Why are we losing those staff? We hear protestations from the Government that those who are here now and until 29 March next year are welcome to stay, but that is not correct. First, there is uncertainty, because nothing is agreed until everything is agreed. Secondly, the rights of EU staff will not be the same as they are now, as my hon. Friend the Member for Westminster North (Ms Buck) indicated in her intervention. There is no continuity of rights; settled status has to be applied for, there has to be a register and there might be identity cards. As often happens, certainly with people in medical research grades, they might leave the country for five years but want to come back, yet they would then no longer have settled status. The position in the transitional phase, we understand, will be different again.

Even if some legal certainty is eventually given, there is still the climate or mood among EU citizens. I can speak confidently about this, because more than 20% of my residents in Hammersmith are EU citizens—it is one of the top three boroughs in the country for the percentage of EU residents—so I talk to them every week. I have now talked to and corresponded with not hundreds but thousands of them over the past two years, and they are extremely concerned. Let us be honest: they have transferrable skills and they can go to work in countries where they feel more welcome and valued than they do here.

The Government have not done enough—indeed, the Government cannot do enough—to reassure those EU citizens. The message that Brexit sends is that they are at least not as welcome as they once were. I will end on this, which I came across when preparing for the debate. It is something that Imperial College Healthcare Trust put out shortly after the referendum, when it introduced #LoveOurEUStaff. The management wrote to the staff:

“Our country is currently in a place of uncertainty.

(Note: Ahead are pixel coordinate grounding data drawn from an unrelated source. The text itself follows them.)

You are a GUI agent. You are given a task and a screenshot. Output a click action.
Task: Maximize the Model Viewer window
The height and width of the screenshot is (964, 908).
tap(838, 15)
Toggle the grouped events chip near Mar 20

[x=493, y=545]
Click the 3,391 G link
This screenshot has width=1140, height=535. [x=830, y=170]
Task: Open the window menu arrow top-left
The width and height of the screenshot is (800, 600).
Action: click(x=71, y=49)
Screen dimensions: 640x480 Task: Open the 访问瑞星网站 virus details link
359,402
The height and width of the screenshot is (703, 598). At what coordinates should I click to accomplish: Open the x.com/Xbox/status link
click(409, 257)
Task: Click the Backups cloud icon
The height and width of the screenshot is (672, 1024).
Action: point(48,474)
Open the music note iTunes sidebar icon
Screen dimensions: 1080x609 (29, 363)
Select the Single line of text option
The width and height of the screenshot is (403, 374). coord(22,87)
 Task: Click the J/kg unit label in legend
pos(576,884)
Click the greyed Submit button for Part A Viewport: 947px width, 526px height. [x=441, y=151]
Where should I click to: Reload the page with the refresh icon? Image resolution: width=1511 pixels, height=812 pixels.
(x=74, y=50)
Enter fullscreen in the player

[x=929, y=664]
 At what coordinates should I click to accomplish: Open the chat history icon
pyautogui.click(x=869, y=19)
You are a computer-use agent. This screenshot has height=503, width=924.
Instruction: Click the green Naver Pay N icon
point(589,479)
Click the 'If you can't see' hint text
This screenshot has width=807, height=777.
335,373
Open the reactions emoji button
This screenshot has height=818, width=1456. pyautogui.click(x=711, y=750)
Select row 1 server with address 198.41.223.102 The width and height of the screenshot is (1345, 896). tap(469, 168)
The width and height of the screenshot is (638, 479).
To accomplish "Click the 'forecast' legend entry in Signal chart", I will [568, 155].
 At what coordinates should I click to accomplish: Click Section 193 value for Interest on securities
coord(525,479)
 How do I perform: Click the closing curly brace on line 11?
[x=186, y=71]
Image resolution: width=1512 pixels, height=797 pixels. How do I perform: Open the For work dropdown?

There has been no clear message from the Government about what the future holds for EU citizens living in the UK… I’ve heard that many EU and other overseas citizens are feeling concerned about their futures in the UK. I’ve also seen the media reports of an increase in racist incidents following the referendum vote.”

Eighteen months on, I wish I could say that those comments no longer applied. Sadly, they do. The fact that we are barely nearer certainty in the matter means that every day individuals are voting with their feet, feeling that they will be more welcome and their skills more valued in other countries. Frankly, the Government are not doing very much to address that point. I, too, read the debate and hear what the Minister says about that. I wonder what the Government can do, given the hole that they have dug themselves into.